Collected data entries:
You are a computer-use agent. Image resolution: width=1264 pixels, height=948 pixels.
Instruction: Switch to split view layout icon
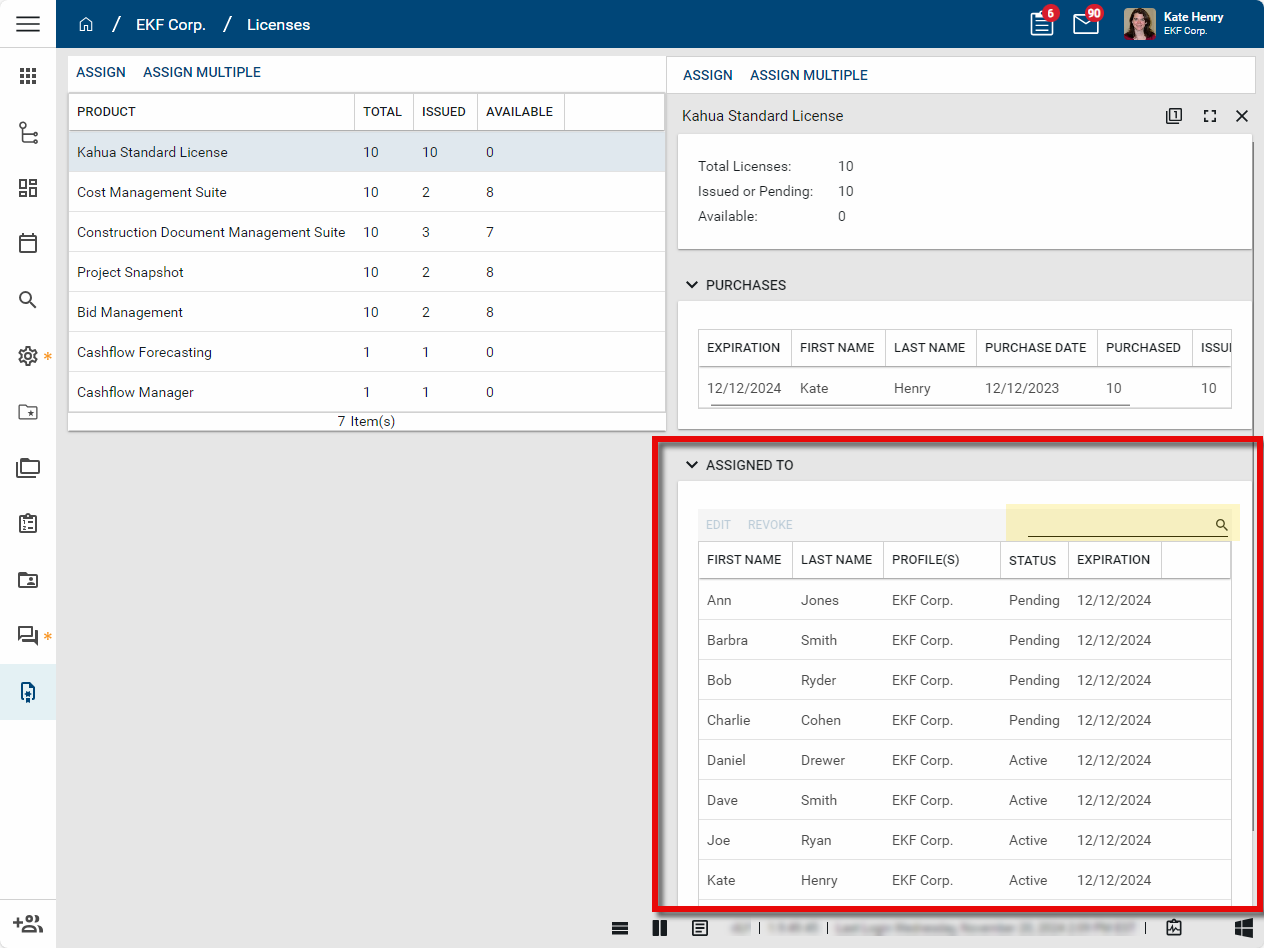[660, 928]
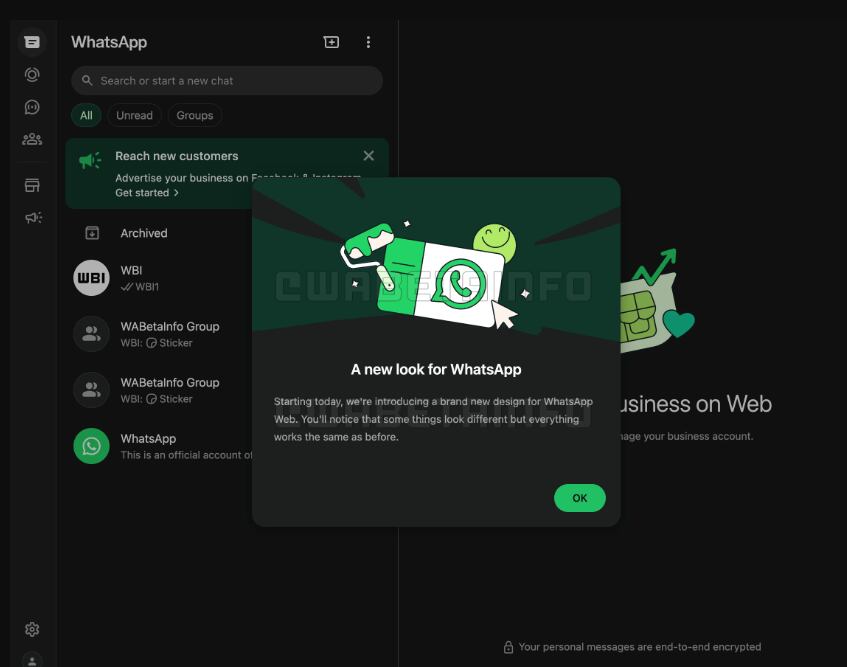The height and width of the screenshot is (667, 847).
Task: Open the profile avatar at sidebar bottom
Action: [32, 660]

• [What the exercise asks]
Give the data above again, exactly and completely. No pictures go in.

• [Task response]
You are a computer-use agent. Image resolution: width=1264 pixels, height=948 pixels.
Instruction: Switch to split view layout icon
[660, 928]
The height and width of the screenshot is (667, 847).
Task: Open the profile avatar at sidebar bottom
Action: [32, 660]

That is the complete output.